--- PROVIDED TEXT ---
*-*-*

In order to prevent this from happening, the body is well adapted to begin using fats through ketosis when faced with low glucose availability. It does this in order to reduce the need to convert proteins to glucose instead, resulting in muscle wasting.

How Long Does It Take To Achieve Keto-Adaptation?

There are varying levels of ketosis. Early stages begin after about 2 days of hypoglycemia (low blood glucose). The body will become weak and energy deficient, gluconeogenesis increases to convert proteins to glucose, and lipolysis will begin to release acetyl-coa into the bloodstream towards the liver. The liver then converts this into ketones like acetoacetate.

After about a week, this process becomes increasingly efficient, and most people will reach a state of mild keto-adaptation by this point.

*-*-*

--- LISTED RECORDS ---
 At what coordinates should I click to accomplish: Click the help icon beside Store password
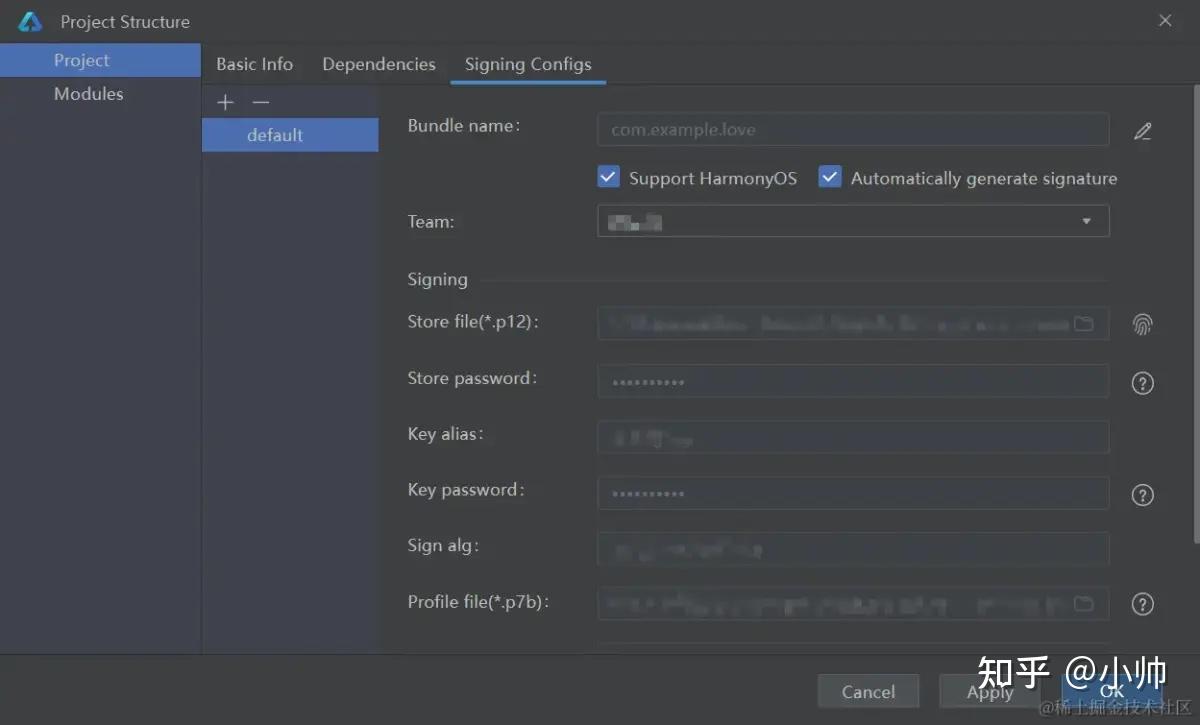pos(1143,383)
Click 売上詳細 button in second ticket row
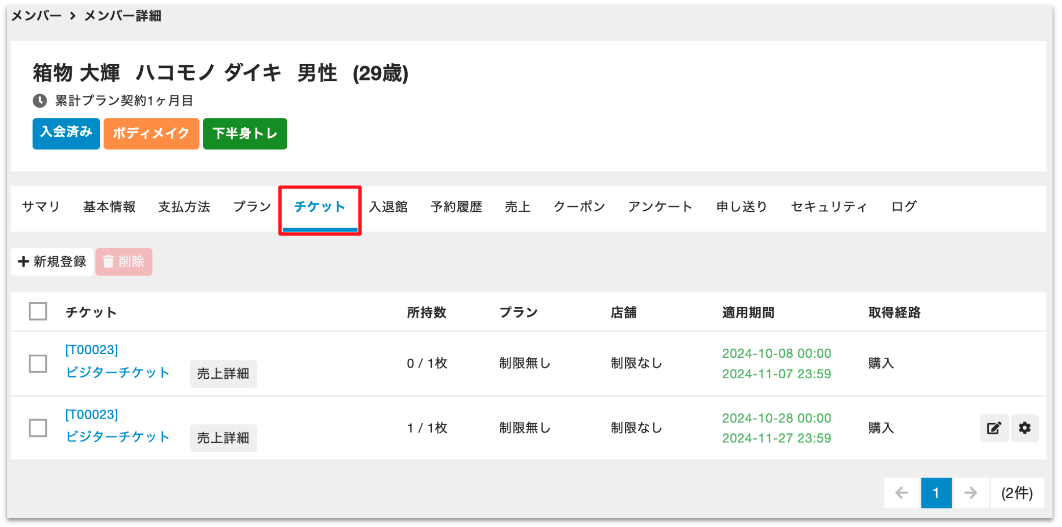This screenshot has width=1062, height=527. click(223, 438)
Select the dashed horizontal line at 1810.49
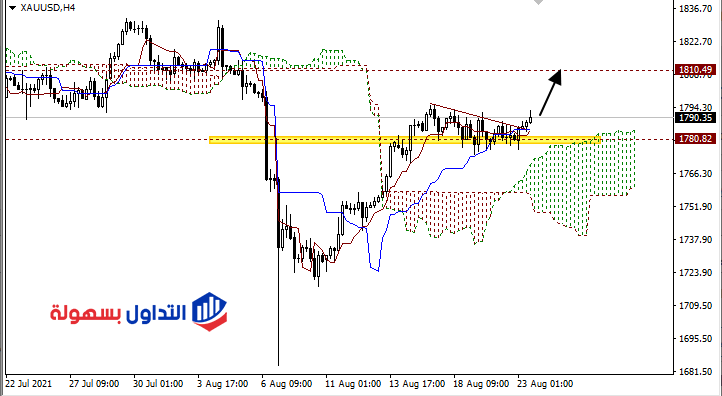The image size is (722, 396). tap(339, 70)
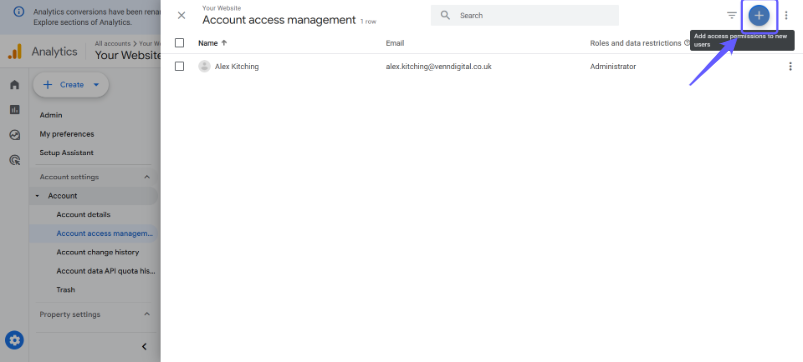Click the blue add users plus button
Image resolution: width=803 pixels, height=362 pixels.
point(758,15)
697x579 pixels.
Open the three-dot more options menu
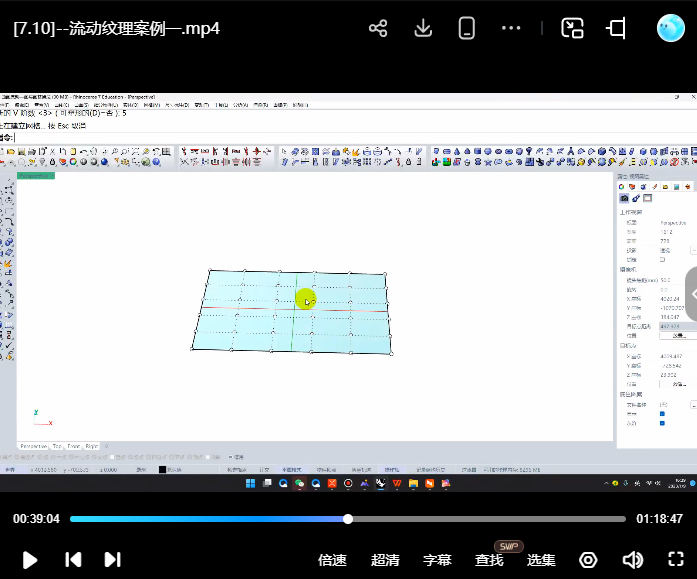(x=511, y=28)
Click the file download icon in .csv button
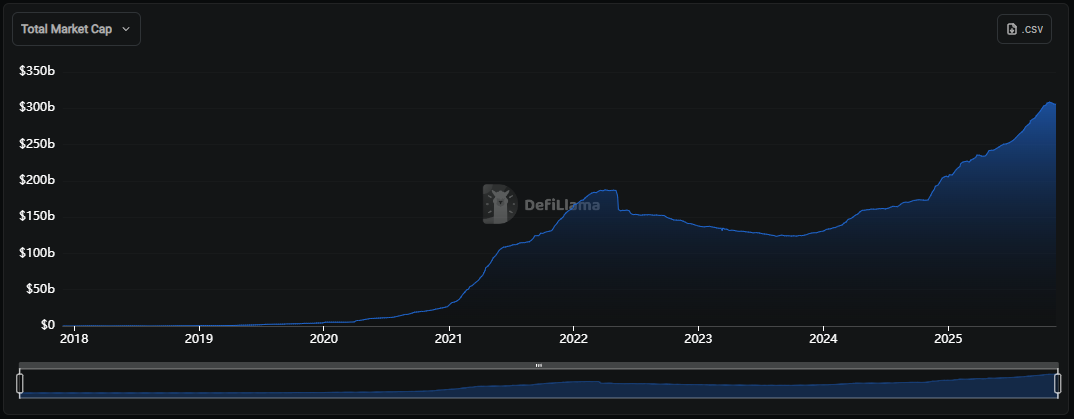The image size is (1074, 419). pos(1012,29)
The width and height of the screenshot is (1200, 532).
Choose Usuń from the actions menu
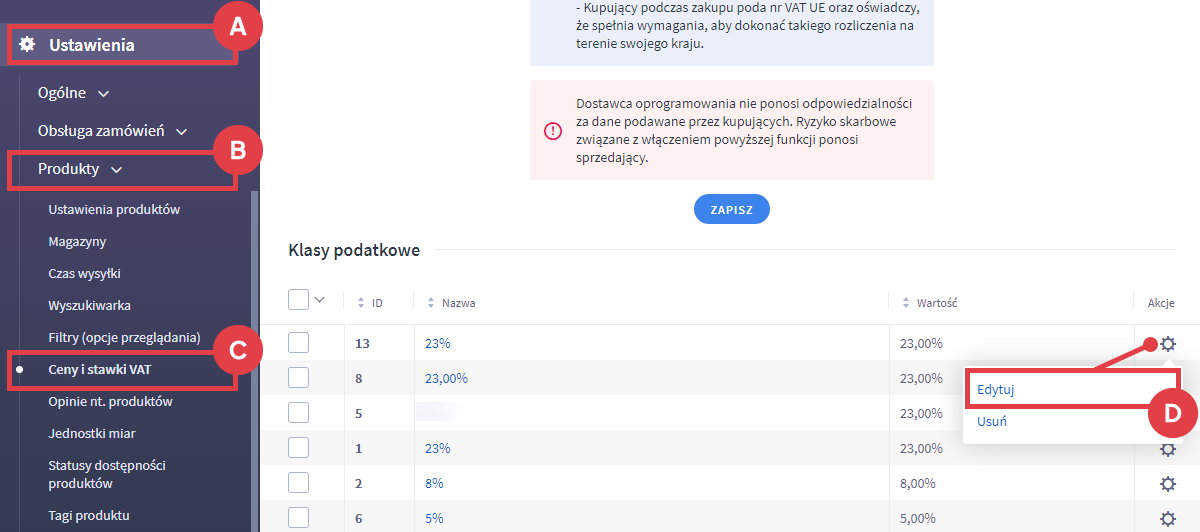click(x=992, y=421)
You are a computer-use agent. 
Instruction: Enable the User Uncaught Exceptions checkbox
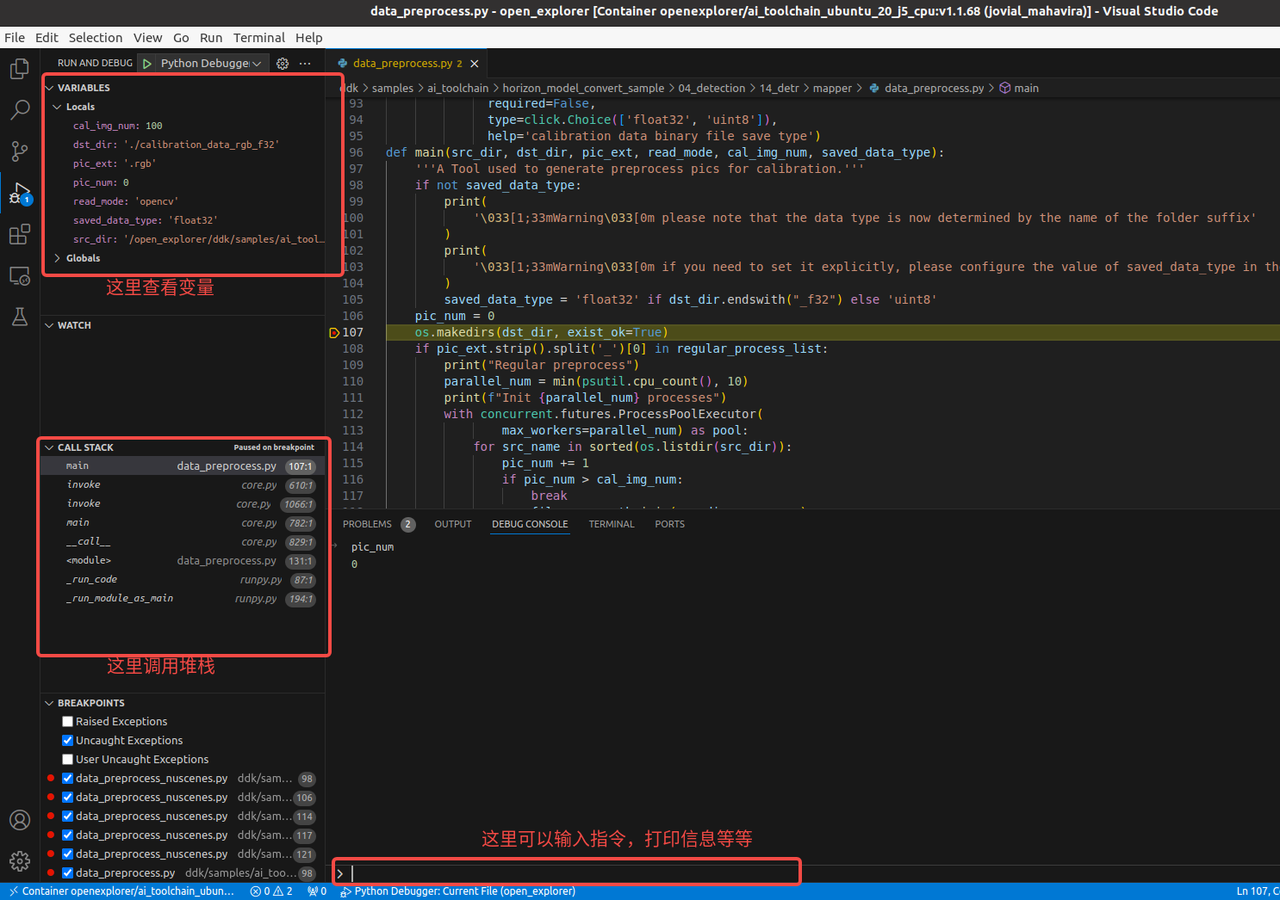(x=68, y=759)
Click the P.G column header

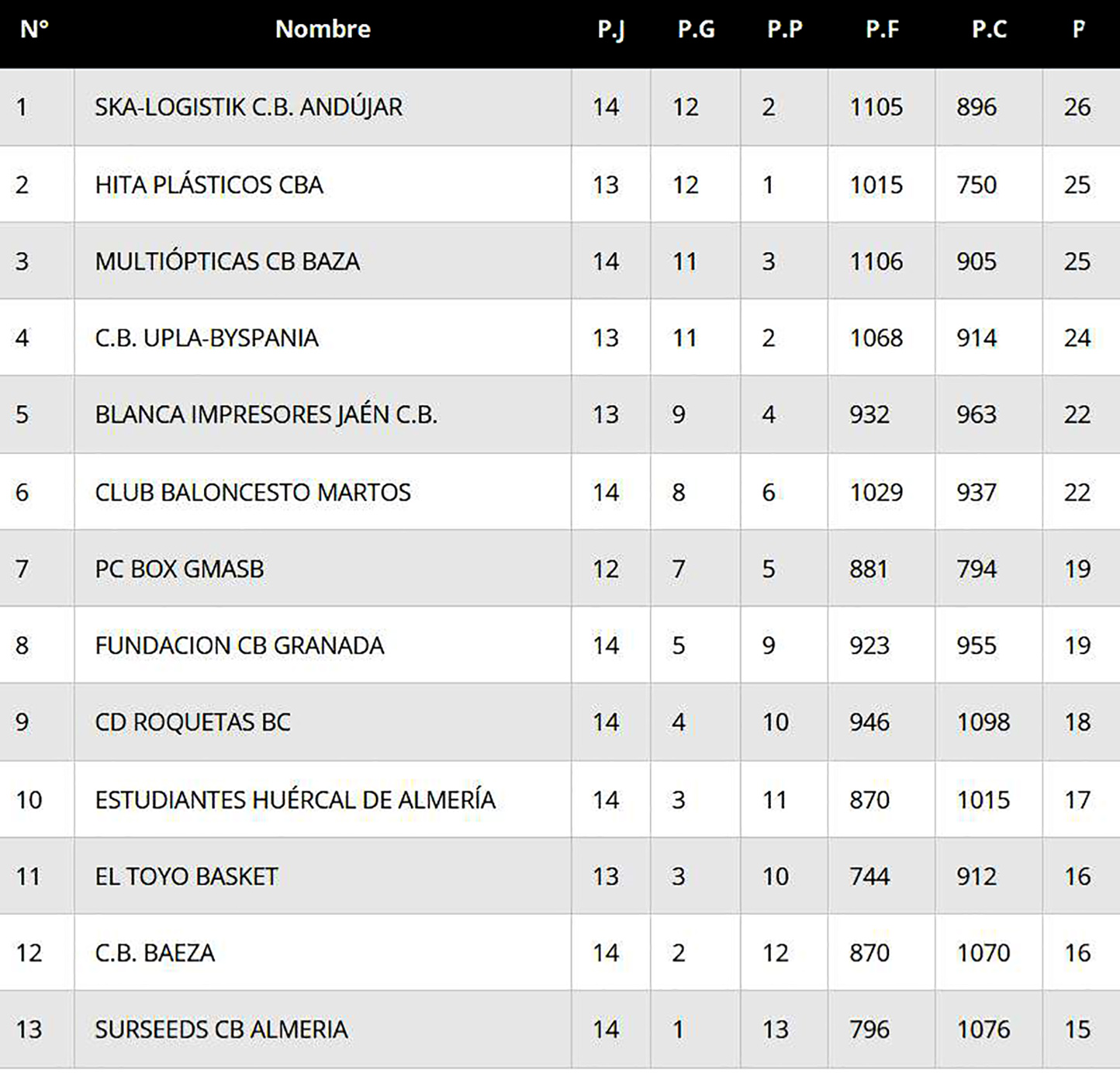point(696,29)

*-*-*

--- WORK TASK A ---
Copy the keto-adaptation passage word for word, from "There are varying" to "by this point.".
--- WORK TASK B ---
According to the keto-adaptation passage, how long after low blood glucose sets in do the early stages of ketosis begin?

--- RESULT A ---
There are varying levels of ketosis. Early stages begin after about 2 days of hypoglycemia (low blood glucose). The body will become weak and energy deficient, gluconeogenesis increases to convert proteins to glucose, and lipolysis will begin to release acetyl-coa into the bloodstream towards the liver. The liver then converts this into ketones like acetoacetate.

After about a week, this process becomes increasingly efficient, and most people will reach a state of mild keto-adaptation by this point.

--- RESULT B ---
After about 2 days of hypoglycemia.